Duane's take
Here's my telling of what the official marker has to say about this place — and friend, this one's worth slowing down for. Somewhere right around 1828, a man named John Henry Moore decided that out here on the Texas frontier, you didn't just build a house. You built something that could keep you alive.
So he put up a twin blockhouse — thick walls, high ground, the kind of structure that says to the world: we are staying, and we are not easy to move. Folks came to call it Moore's Fort, after the man himself, and they used it as a place of defense against the Indians. That's not decoration — that's the whole point of the thing.
Now, John Henry Moore. Born 1800, died 1880. The marker calls him a noted Indian fighter, and it doesn't stop there.

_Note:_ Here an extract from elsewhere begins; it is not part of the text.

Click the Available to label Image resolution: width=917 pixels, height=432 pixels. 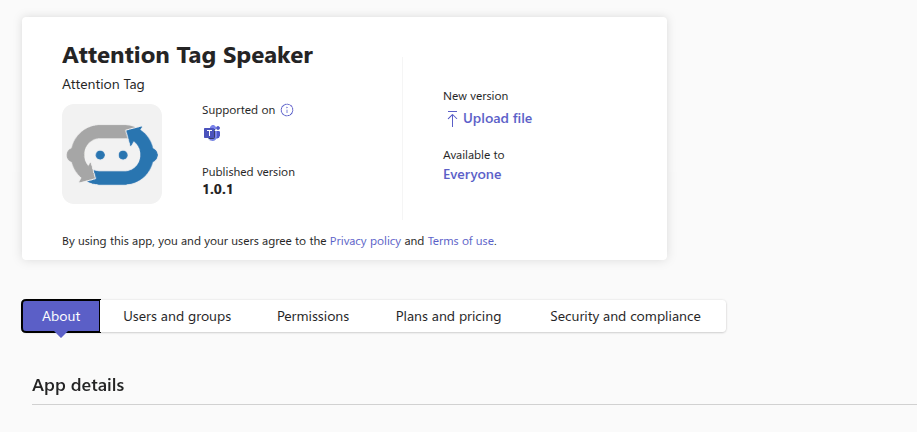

On October 2, 1835, Moore was commanding the Texans at the Battle of Gonzales. Think about what that means. The man who built this blockhouse out in the wild somewhere around 1828 was standing at one of the most consequential early flashpoints of the Texas Revolution just a few years later.

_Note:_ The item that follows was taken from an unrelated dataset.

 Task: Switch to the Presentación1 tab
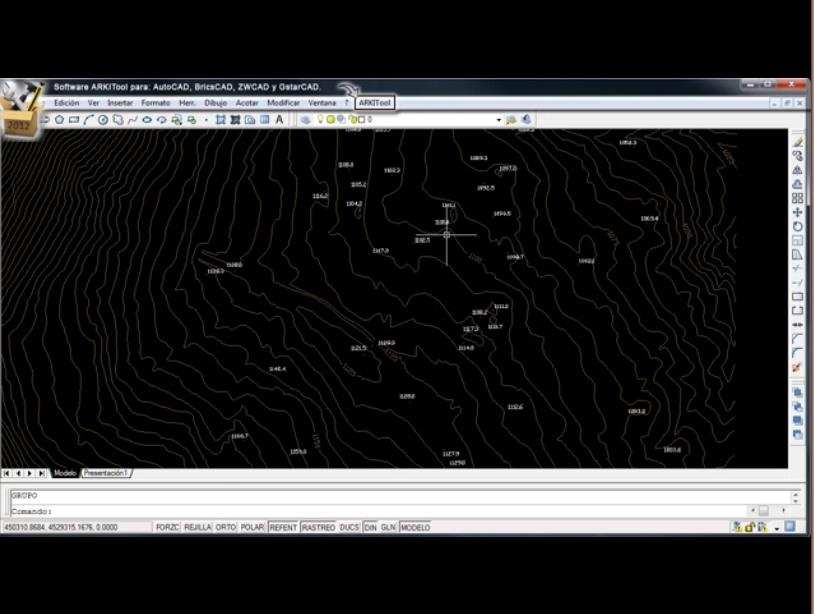pyautogui.click(x=106, y=473)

Some people are just built for the moment they're in. And here's the detail that sneaks up on you quiet: the City of La Grange — the very town you may have just driven through — was established on May 17, 1831. On his land.

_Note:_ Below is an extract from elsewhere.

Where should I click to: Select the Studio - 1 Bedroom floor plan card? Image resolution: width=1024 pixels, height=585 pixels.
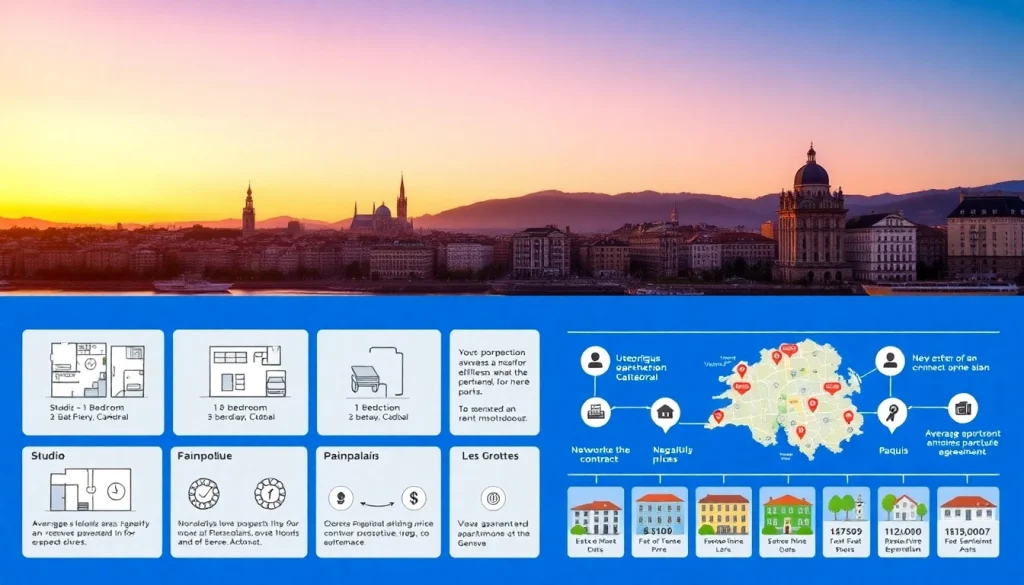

Moore's land. The fort, the fighter, the founder's ground. Not many men leave that kind of mark on a place, but John Henry Moore managed it before most folks had even heard of Texas.
What the marker says
Built about 1828; used as a place of defense against the Indians and known as Moore's Fort in honor of its builder and owner, John Henry Moore, 1800-1880, noted Indian fighter and commander of the Texans at the Battle of Gonzales, October 2, 1835. The City of La Grange was established May 17, 1831 on his land.